« Je n’ai encore vu aucun critère, ni aucune condition, ni aucune attribution permettant de définir les règles de nomination des neuf autres membres: cinq désignés par le président de la République et quatre par le président de l’Assemblée nationale », a déclaré Jean-Baptiste Elias, président du Front des organisations nationales contre la corruption (FONAC).
« Il est souhaitable que des critères clairs soient fixés afin de permettre la nomination de personnalités capables de représenter réellement les collectivités locales », a-t-il insisté.
Une question demeure: le président Patrice Talon procédera-t-il, via ses derniers décrets, à la nomination des cinq membres du Sénat, ou laissera-t-il cette responsabilité à son successeur, Romuald Wadagni?
Au-delà des nominations, les pouvoirs du futur Sénat interrogent.
« Les prérogatives sont très étendues, pour ne pas dire exorbitantes.
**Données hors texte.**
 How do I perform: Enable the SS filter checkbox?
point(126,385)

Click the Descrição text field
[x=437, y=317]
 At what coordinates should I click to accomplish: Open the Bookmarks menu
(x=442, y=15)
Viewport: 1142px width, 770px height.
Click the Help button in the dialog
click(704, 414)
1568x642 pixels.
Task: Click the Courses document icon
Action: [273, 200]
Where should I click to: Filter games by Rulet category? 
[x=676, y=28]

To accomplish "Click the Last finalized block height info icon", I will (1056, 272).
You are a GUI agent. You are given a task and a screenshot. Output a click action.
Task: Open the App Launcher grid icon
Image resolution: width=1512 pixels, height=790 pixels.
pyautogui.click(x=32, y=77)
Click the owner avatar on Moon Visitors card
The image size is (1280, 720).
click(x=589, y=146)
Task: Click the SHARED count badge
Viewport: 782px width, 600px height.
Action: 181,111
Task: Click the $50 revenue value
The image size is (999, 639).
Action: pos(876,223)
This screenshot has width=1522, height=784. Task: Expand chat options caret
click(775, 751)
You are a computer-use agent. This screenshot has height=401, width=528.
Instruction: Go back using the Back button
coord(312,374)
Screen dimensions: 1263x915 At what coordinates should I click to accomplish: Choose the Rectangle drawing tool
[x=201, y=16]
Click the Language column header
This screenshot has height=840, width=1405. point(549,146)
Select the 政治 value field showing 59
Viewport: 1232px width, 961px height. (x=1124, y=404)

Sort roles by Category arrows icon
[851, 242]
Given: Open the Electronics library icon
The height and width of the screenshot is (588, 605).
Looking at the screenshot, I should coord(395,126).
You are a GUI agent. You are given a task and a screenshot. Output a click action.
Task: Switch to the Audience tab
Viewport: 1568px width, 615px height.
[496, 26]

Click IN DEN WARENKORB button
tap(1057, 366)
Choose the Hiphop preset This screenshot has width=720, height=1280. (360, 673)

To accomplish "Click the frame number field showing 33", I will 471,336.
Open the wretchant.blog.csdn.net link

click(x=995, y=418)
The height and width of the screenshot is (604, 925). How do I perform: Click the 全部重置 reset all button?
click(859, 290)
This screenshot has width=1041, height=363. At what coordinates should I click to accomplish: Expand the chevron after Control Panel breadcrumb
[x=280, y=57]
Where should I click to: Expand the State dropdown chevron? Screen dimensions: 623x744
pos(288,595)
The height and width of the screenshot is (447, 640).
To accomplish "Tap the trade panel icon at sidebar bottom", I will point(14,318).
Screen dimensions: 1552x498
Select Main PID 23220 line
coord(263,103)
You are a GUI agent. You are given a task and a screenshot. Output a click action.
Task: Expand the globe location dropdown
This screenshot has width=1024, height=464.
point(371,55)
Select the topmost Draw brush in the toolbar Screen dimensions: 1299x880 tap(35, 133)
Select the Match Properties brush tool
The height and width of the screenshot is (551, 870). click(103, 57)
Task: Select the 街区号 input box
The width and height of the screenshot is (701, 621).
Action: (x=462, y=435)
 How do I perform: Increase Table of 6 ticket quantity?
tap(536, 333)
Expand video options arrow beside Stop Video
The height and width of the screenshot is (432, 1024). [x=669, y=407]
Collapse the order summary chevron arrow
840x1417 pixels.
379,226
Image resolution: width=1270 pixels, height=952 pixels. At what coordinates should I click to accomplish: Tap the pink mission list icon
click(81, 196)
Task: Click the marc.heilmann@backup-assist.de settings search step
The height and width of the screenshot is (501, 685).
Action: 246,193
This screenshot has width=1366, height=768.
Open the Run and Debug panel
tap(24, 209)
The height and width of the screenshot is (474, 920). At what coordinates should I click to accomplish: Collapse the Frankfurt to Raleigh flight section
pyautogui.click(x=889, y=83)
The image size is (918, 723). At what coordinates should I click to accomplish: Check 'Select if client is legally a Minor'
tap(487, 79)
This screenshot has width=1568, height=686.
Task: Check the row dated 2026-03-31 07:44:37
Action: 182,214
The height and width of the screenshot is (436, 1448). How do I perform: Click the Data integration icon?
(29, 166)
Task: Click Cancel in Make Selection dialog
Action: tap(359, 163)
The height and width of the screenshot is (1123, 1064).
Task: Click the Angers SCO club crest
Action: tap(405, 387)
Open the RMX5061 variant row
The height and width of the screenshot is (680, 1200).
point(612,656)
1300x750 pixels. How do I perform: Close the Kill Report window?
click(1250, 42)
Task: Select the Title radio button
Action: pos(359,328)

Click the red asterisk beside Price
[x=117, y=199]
On peut même se demander si cela ne risque pas d’étouffer les autres institutions de la République », a-t-il ajouté.
Jean-Baptiste Elias, appelle ainsi à plus de clarté et de transparence dans la mise en place de cette nouvelle institution.
À noter que le président sortant Patrice Talon a déjà indiqué qu’il siégerait au sein du nouveau Sénat, qu’il présente comme un « Conseil des sages ».